REALITY & WRITING: Just Words?

I’ve been doing a lot of praying this past week, and in fact, reverted back to my Catholic base as I often do when things get tight. Somehow it just makes sense to use the more accepted mode of talking with God when something very important is at stake. My usual straight-talk methods may in truth offend Him, and you don’t want to alienate when it’s someone else’s health and happiness you’re seeking.

When under extreme and immediate stress, I may ramble off The Lord’s Prayer in Polish. This was learned phonetically in early childhood, along with Hail Mary, The Apostles Creed, and a few others. I don’t understand fully each word as I speak it, but it still easily rolls off my tongue and it just sounds quick and urgent, somewhat akin to saying the rosary as every Sunday Mass was spent when Latin still was spoken. The English versions somewhere along the line slowed down for me, as I took the time to understand the words and found them not quite real, not quite meaningful when used for intercession.

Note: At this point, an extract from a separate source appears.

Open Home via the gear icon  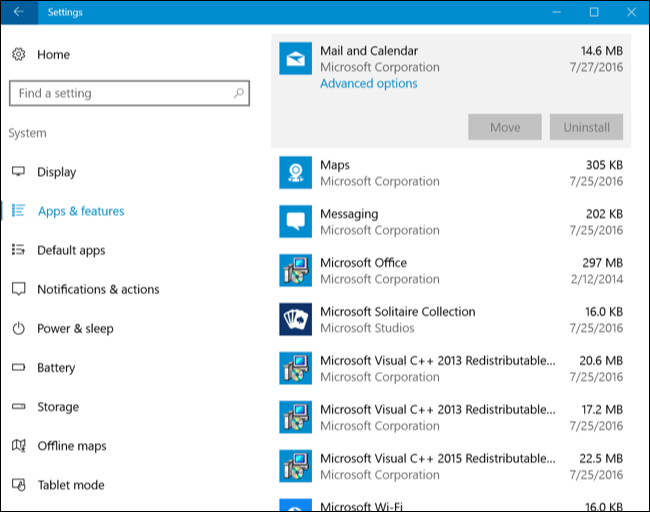19,54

Forgive me, but I find myself in conflict. I suddenly freeze at the phrase, “Thy will be done.” I feel as if within my praying, I instead am saying, “Well, this is what I need, please, but do whatever You want,” or “C’mon, think about it, change Your mind and make THIS what You want.” It seems to be the Christian equivalent of, “Whatever…”

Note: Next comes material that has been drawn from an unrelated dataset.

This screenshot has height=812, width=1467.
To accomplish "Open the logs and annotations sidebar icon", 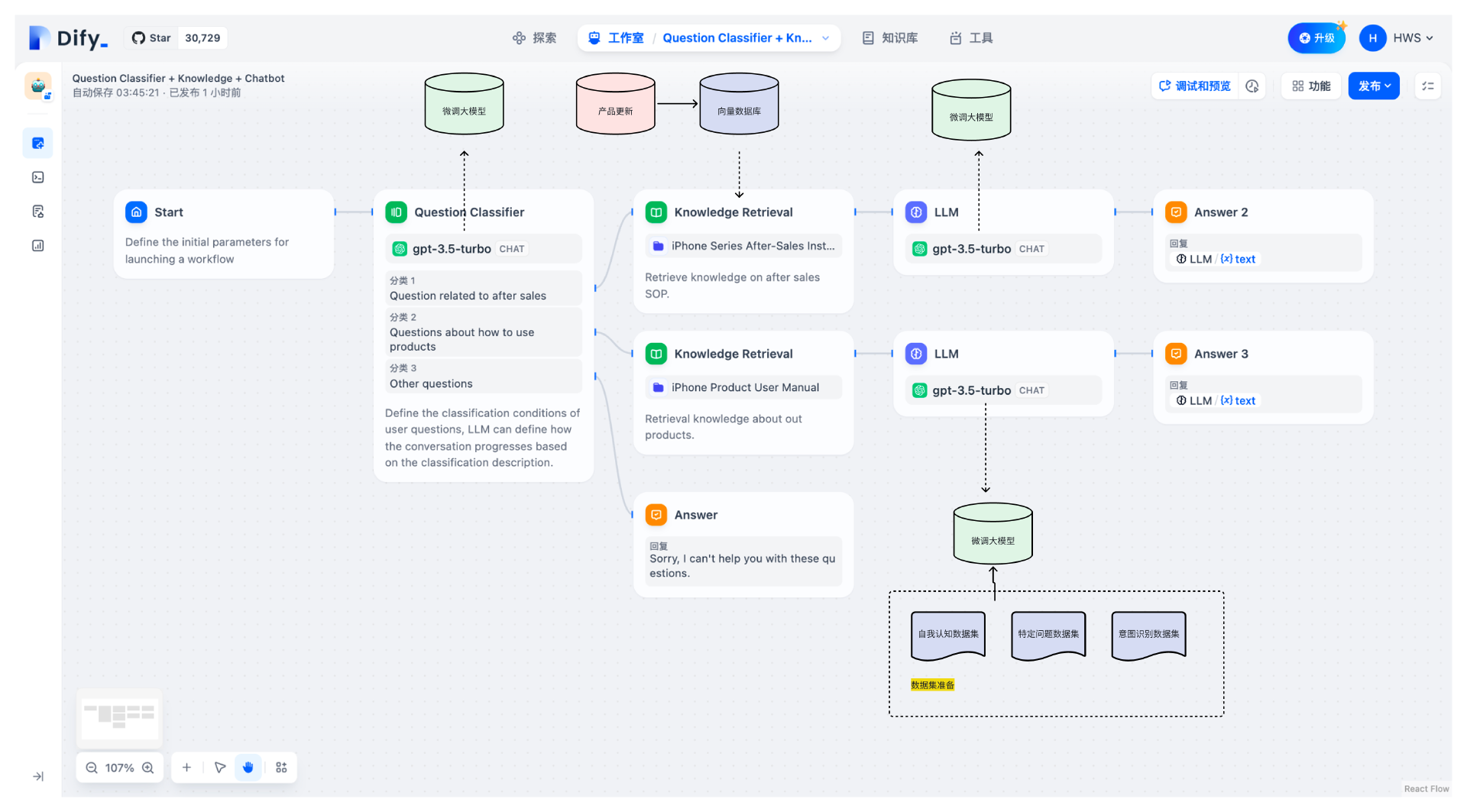I will coord(37,212).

Some of the other words don’t seem right, either:

“Give us this day, our daily bread,” either taken literally or symbolically is a plea for all mankind, and yet life’s not fair that way.

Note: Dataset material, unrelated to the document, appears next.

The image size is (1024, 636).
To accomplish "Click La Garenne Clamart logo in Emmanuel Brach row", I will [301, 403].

“Lead us not into temptation,” – why would He? And if it’s a manner of testing us, what right do we have to ask Him not to do so?

I do not mean to be sacrilegious, and I should not question what is written by those so learned and holy, taught to us by Jesus and written in the bible (Luke 11, 2-4, Matthew 6, 9-15). I just feel as if I’m using words without thinking of their meaning, but with selfish intent in using something sacred. But if there is a God, I hope He understands that words from the heart are not as glib nor polished, but are true and truly meant.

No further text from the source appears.